Sunday, September 5, 2010

Robert Fergusson

The poet Robert Fergusson was born on September 5, 1750.  Fergusson, led a raucous life and short life, dying three years after Walter Scott was born (died Oct 16, 1774), at the age of 24.  The circumstances of his death are unfortunate.  He died while under medical care after receiving a head injury. Nonetheless, Fergusson, who wrote in both Scottish and English dialects, left a mark on Scottish life and literature, notably influencing Robert Burns' work.

Fergusson's works are collected in  "The Works of Robert Fergusson", by Robert Fergusson and Alexander Balloch Grosart, which was published in 1857.  Brosart includes several references to Walter Scott in this collection, as in the following from a poem titled "Mutual Complaint of Plainstanes and Causey" (Scottish dialect):

CAUSEY

I dinna care a single jot,
Tho' summon'd by a shelly-coat,
Sac leally I'll propone defences,
As get ye flung for my expcnces;
Your libel I'll impugn verbatim,
And hae a magnum damnum datum;
For tho' frae Arthur's seat I sprang,
And am in constitution strang,
Wad it no fret the hardest stane
Beneath the Luckenbooths l to grane ?
Tho' magistrates the Cross 2 discard,
It makes na whan they leave the Guard, 3

1 Where Ramsay had his 'Shop' in which the first circulating library was established, and from which issued his peerless Pastoral and subsequently Burns's Poems, and many of the most celebrated works of the last century, from the press of Creech. The Luckenbooths consisted of a series of tenements which rose nearly to the height of the adjacent houses, built within a few yards of the church of St. Giles headed at their western extremity by the Old Tolbooth of Edinburgh.— Vide Arnot—Wilson—Cliambers.
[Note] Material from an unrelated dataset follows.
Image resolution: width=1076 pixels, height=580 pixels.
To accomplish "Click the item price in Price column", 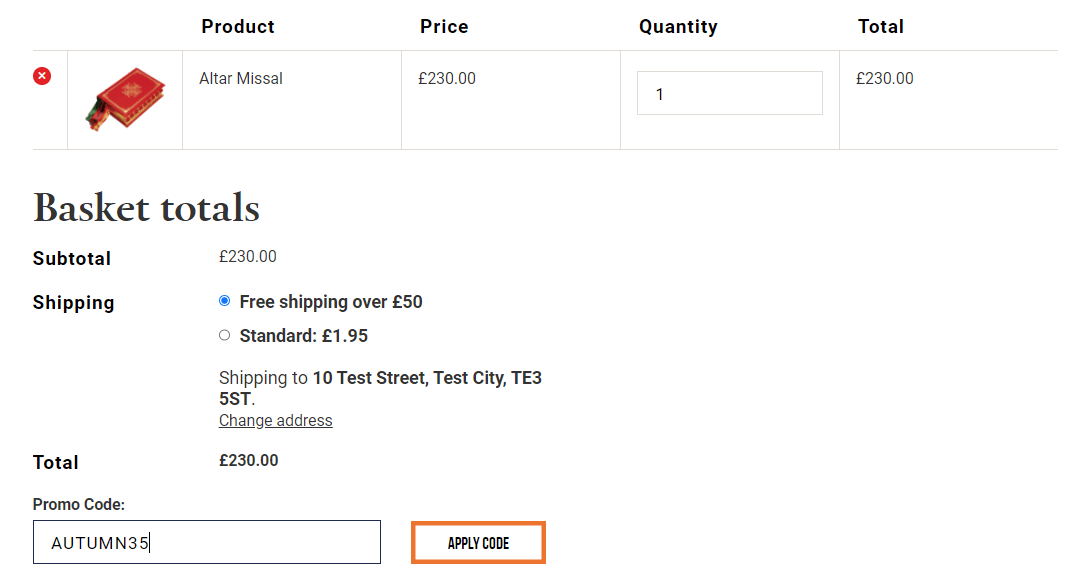I will 447,78.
2 The market-cross had been removed in 1752, as touchingly and with levin-fire lamented by Sir Walter Scott, at whose seat of Abbotsford the ornamental stones of it are still preserved.
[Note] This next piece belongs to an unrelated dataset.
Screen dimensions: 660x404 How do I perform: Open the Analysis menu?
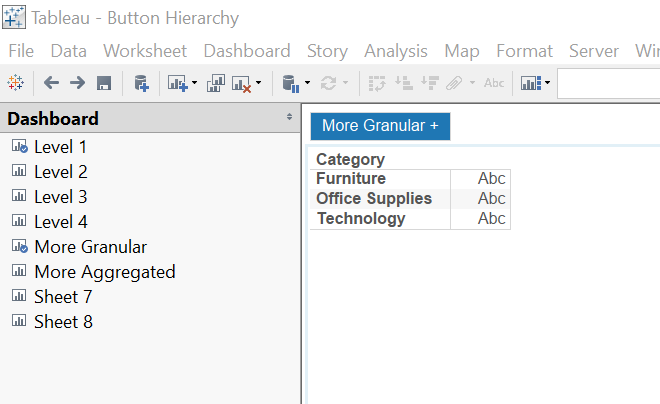tap(395, 51)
Dun Edin's Cross, a pillar'd stone,
Rose on a turret octagon ;
But now is razed that monument,
Whence royal edict rang,
And voice of Scotland's law was sent
In glorious trumpet clang.
0 ! be his tomb as lead to lead,
Upon its dull destroyer's head!—
A minstrel's malison is said.

Marmion, Canto V. v. 25.

3 " The Guard-house was a long, low, ugly building (removed in 1787-8) which to a fanciful imagination might have suggested the idea of a long black snail crawling up the middle of the High Street, and deforming its beautiful esplanade."—Scott:—Heart of Midlothian, c. vi. A portrait of the Guard-house forms one of the curious Collection by Kay, No. CLXX. Edin. 2 vols. 4to.